---- The input

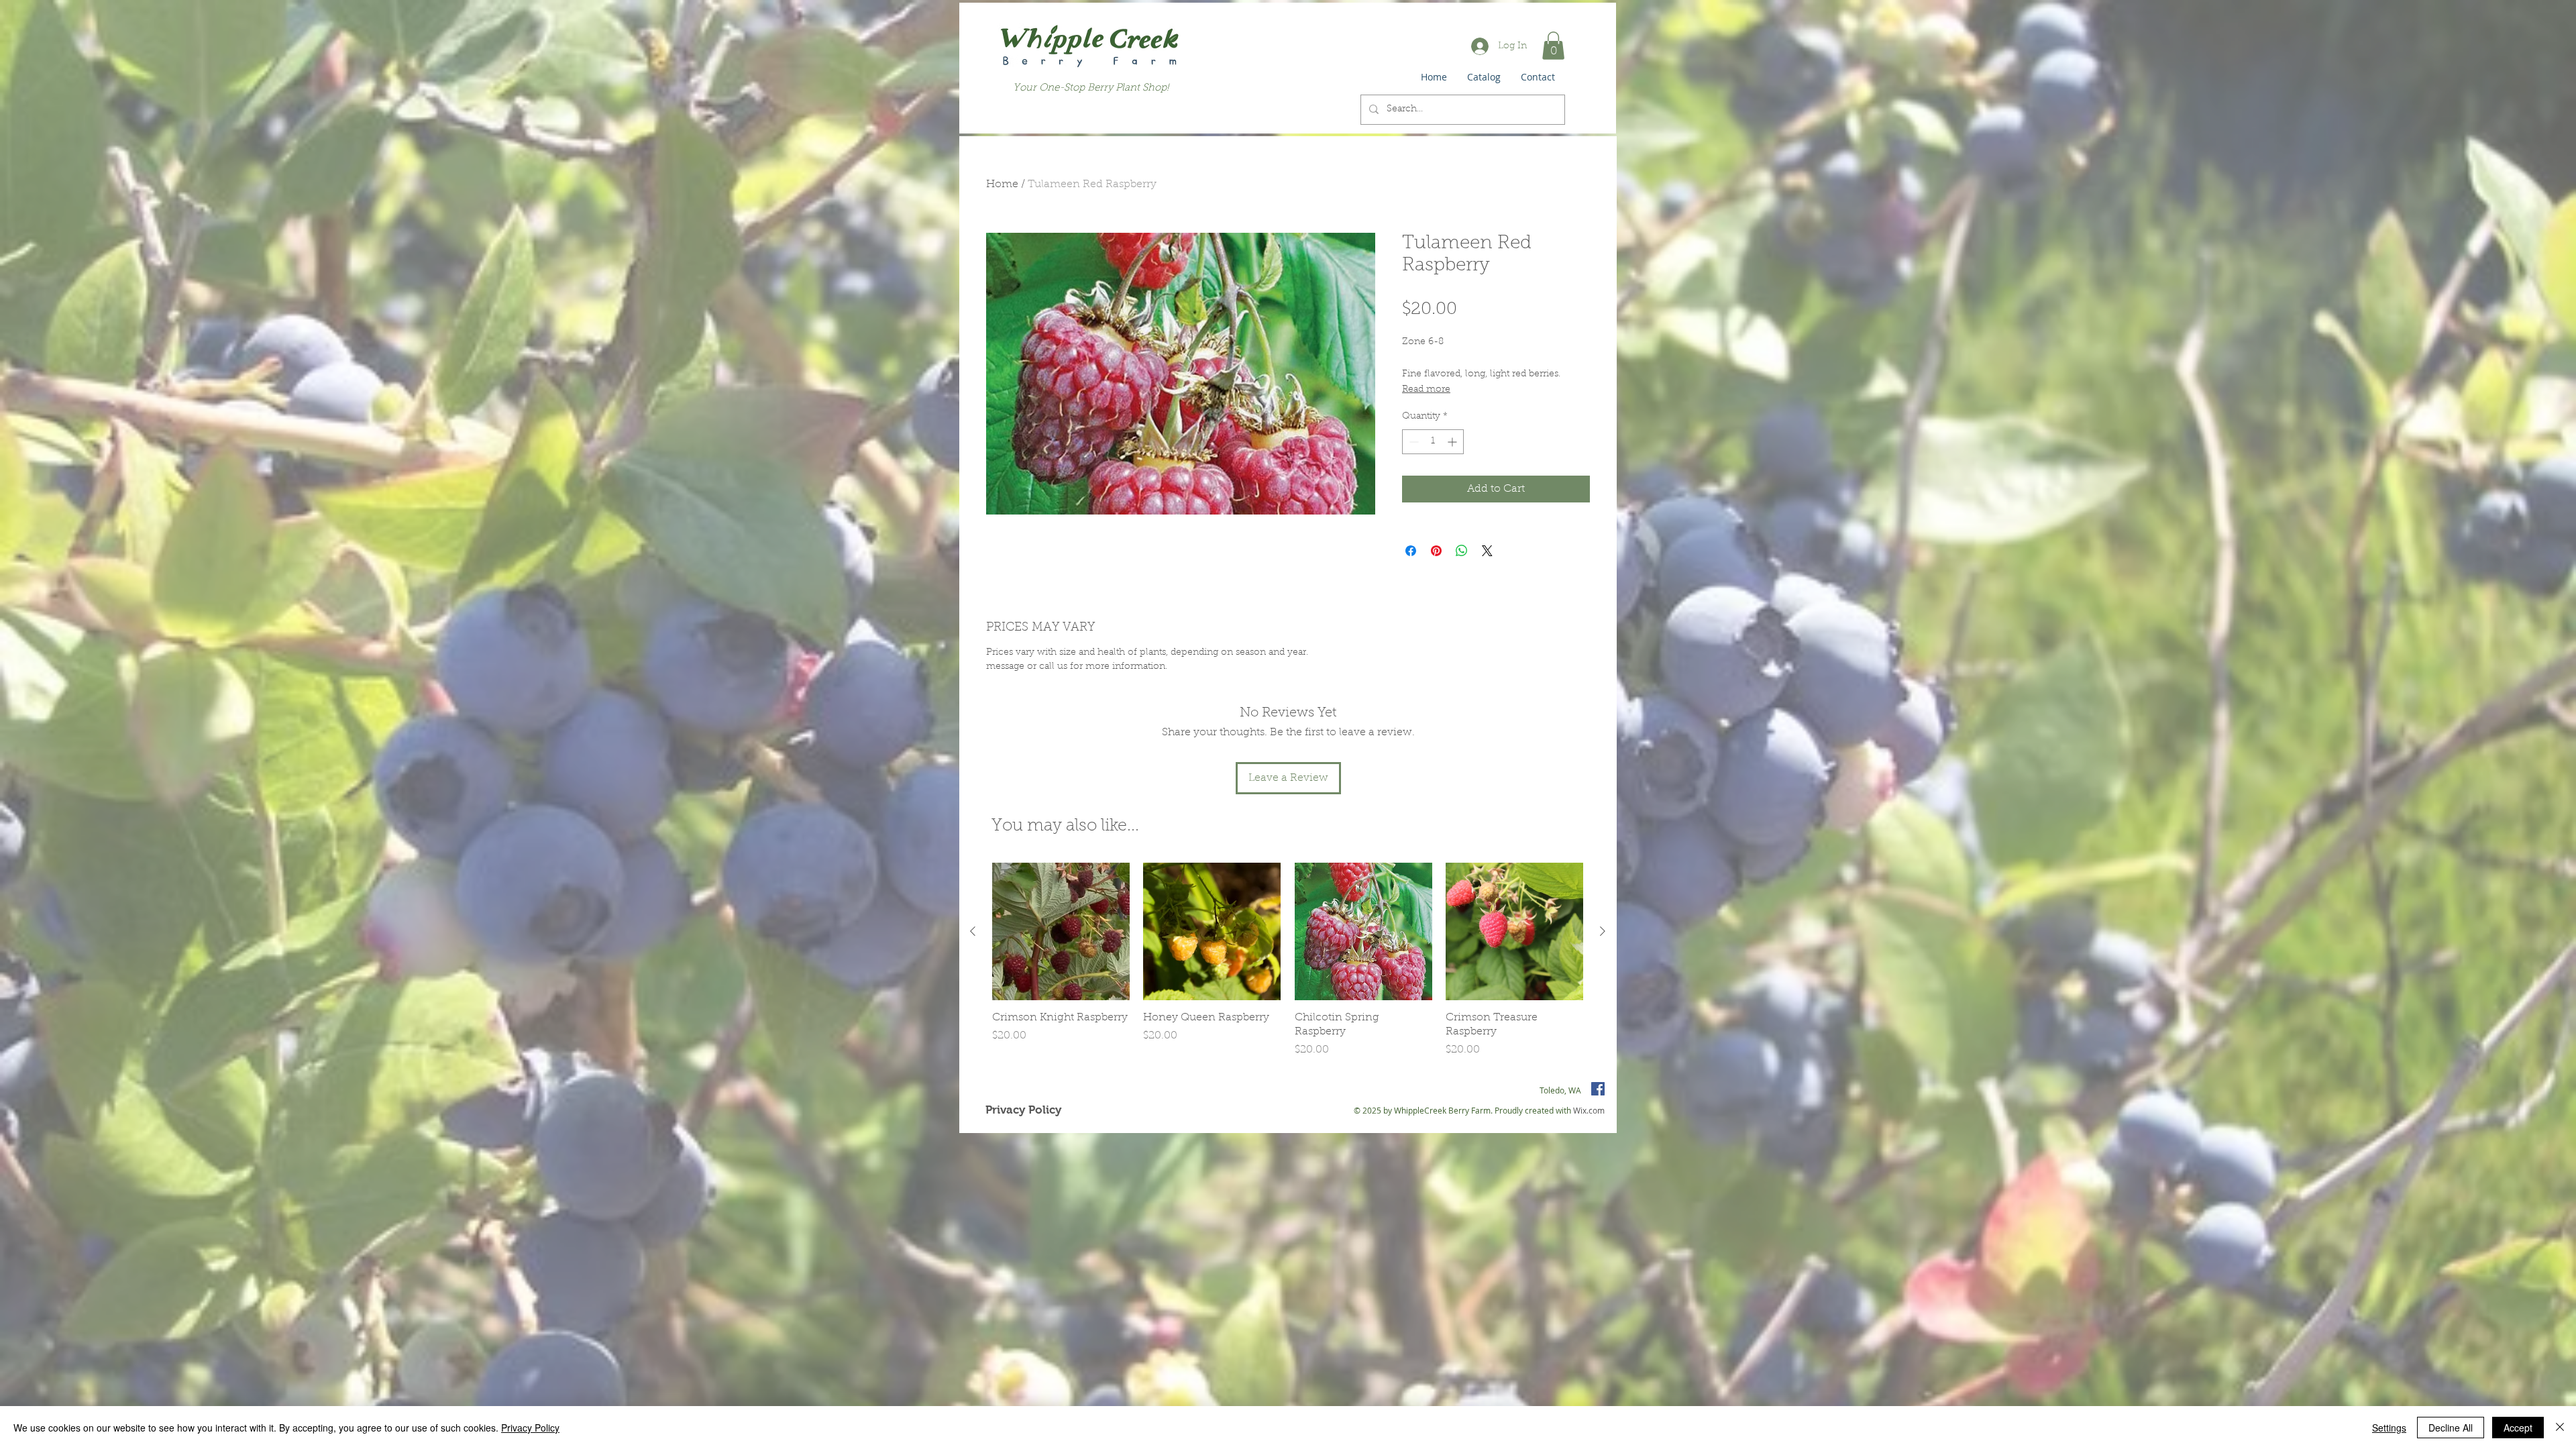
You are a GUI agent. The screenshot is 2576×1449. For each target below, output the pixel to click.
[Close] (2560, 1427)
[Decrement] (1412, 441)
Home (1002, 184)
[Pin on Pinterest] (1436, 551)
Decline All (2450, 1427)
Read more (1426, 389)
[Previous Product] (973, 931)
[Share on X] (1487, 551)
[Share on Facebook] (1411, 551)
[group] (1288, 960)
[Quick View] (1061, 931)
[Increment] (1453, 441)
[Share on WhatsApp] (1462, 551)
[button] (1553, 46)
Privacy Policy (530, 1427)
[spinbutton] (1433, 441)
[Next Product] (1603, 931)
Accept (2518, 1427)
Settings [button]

--------

Your assignment:
Print exactly the lines that run from the line containing "[Decrement] (1412, 441)" to the end of the data, both ends included.

Expected answer:
[Decrement] (1412, 441)
Home (1002, 184)
[Pin on Pinterest] (1436, 551)
Decline All (2450, 1427)
Read more (1426, 389)
[Previous Product] (973, 931)
[Share on X] (1487, 551)
[Share on Facebook] (1411, 551)
[group] (1288, 960)
[Quick View] (1061, 931)
[Increment] (1453, 441)
[Share on WhatsApp] (1462, 551)
[button] (1553, 46)
Privacy Policy (530, 1427)
[spinbutton] (1433, 441)
[Next Product] (1603, 931)
Accept (2518, 1427)
Settings [button]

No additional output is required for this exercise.